Monday, October 1, 2012

STAR WARS READS SPOTLIGHT: Secret Of The Fortune Wookiee by Tom Angleberger

This SATURDAY October 6, 2012 IS The  First  Annual  STAR WARS READS DAY.

All this week I’ll be posting reviews of some of my favorite Star Wars books and hosting some giveaways

Visit STAR WARS.Com for more info on the event!


Origami Yoda :Book 3
Star Wars has folded itself in the fabric of almost every genre of books: Comics, Children's books, magazines. The most enjoyable aspect of Fictional Force for me has been Tom’s origami Yoda books. Centering around a group of middle grade friends and the occasional “frienemy”, each book is set up as a case file investigation the veracity of Dwight and his origami Yoda, as well as detailing the amazing changes Dwight and Yoda have caused to happen around McQuarrie Middle School.

However this time there is a Dwight shaped hole in everyone’s life.  Dwight has been suspended until the beginning of the year and has been sent to the very upscale Tippett Academy for the semester.
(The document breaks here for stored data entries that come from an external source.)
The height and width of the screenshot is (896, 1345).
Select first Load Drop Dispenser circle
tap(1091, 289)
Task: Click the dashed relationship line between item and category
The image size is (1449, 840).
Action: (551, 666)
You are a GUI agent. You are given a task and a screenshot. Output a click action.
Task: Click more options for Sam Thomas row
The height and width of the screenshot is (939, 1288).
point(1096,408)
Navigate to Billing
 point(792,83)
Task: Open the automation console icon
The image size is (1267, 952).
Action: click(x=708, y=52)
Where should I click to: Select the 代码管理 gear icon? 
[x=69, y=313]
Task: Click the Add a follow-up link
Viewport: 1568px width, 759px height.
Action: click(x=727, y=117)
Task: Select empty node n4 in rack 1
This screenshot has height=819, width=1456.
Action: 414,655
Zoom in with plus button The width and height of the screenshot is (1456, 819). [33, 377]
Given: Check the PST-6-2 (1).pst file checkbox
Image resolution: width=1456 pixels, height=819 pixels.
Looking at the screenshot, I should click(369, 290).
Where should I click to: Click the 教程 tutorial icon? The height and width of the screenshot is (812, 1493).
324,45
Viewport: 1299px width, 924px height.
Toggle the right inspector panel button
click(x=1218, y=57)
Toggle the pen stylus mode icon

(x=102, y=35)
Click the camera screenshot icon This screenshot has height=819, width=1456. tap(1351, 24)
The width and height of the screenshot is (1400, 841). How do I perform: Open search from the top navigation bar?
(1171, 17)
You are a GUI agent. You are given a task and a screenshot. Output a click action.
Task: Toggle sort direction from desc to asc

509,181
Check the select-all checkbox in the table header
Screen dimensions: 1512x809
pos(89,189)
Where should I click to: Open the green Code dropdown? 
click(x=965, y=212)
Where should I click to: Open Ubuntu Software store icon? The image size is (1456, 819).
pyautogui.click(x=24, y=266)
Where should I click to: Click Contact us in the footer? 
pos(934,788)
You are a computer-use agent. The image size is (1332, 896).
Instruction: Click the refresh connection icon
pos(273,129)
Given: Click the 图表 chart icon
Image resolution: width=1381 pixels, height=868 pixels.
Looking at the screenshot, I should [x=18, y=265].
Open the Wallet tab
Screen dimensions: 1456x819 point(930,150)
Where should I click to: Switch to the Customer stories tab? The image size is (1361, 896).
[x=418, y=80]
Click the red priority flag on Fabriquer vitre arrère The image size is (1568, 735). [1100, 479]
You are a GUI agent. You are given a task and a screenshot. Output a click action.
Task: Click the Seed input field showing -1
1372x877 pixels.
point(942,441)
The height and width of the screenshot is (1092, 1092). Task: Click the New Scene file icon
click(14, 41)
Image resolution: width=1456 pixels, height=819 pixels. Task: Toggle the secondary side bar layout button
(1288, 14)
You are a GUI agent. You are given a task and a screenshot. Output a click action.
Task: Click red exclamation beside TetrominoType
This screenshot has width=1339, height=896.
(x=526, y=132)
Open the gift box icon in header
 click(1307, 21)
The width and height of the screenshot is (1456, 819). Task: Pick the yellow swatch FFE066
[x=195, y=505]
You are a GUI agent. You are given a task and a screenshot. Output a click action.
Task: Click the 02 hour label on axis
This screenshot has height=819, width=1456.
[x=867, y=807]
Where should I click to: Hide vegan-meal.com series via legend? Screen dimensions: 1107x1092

Tommy, Kellen and the rest  of the gang are boooored until one day  Tommy’s crush Sara brings in a gift from Dwight: a small brown folded furball prone to the occasional “Mmmrrrggggg!”  The Fortune Wookiee has come to shake things up!

The group is excited by the new distraction yet they also aren't too comfortable with Sara’s interpretations, so the next day Sara introduces Han Foldo : Pilot of the Falcon and one of the best Wookiee interpreters around.

So the case files moves on! Yet disturbing rumors keep reaching the students about Dwight’s  new school and about Dwight himself. Dwight is behaving “normal” and has thrown away al his origami. The gang must find a way to solve this mystery while moving through another semester of school, which has suddenly become an “origami free” zone.

I really enjoy this series! Middle grade reads are always a different reading experience for me. As a Star Wars fan this book just brought smile after smile to my face as I turned the pages. Tom has amazing little sketches around the margins and fun jokes. Tom also catches the essence of middle grade children, what challenges they face and what they tend to focus on.

I really missed Dwight in this book, but his absence allowed Tom to really address some serious issues about the line between a different and creative child vs a learning disabled child. I’ve noticed a slight shift this book as the characters are moving forward in maturity.

This book is an excellent bridge to reading for middle grade Star wars fans, and for all of us Force loving adults!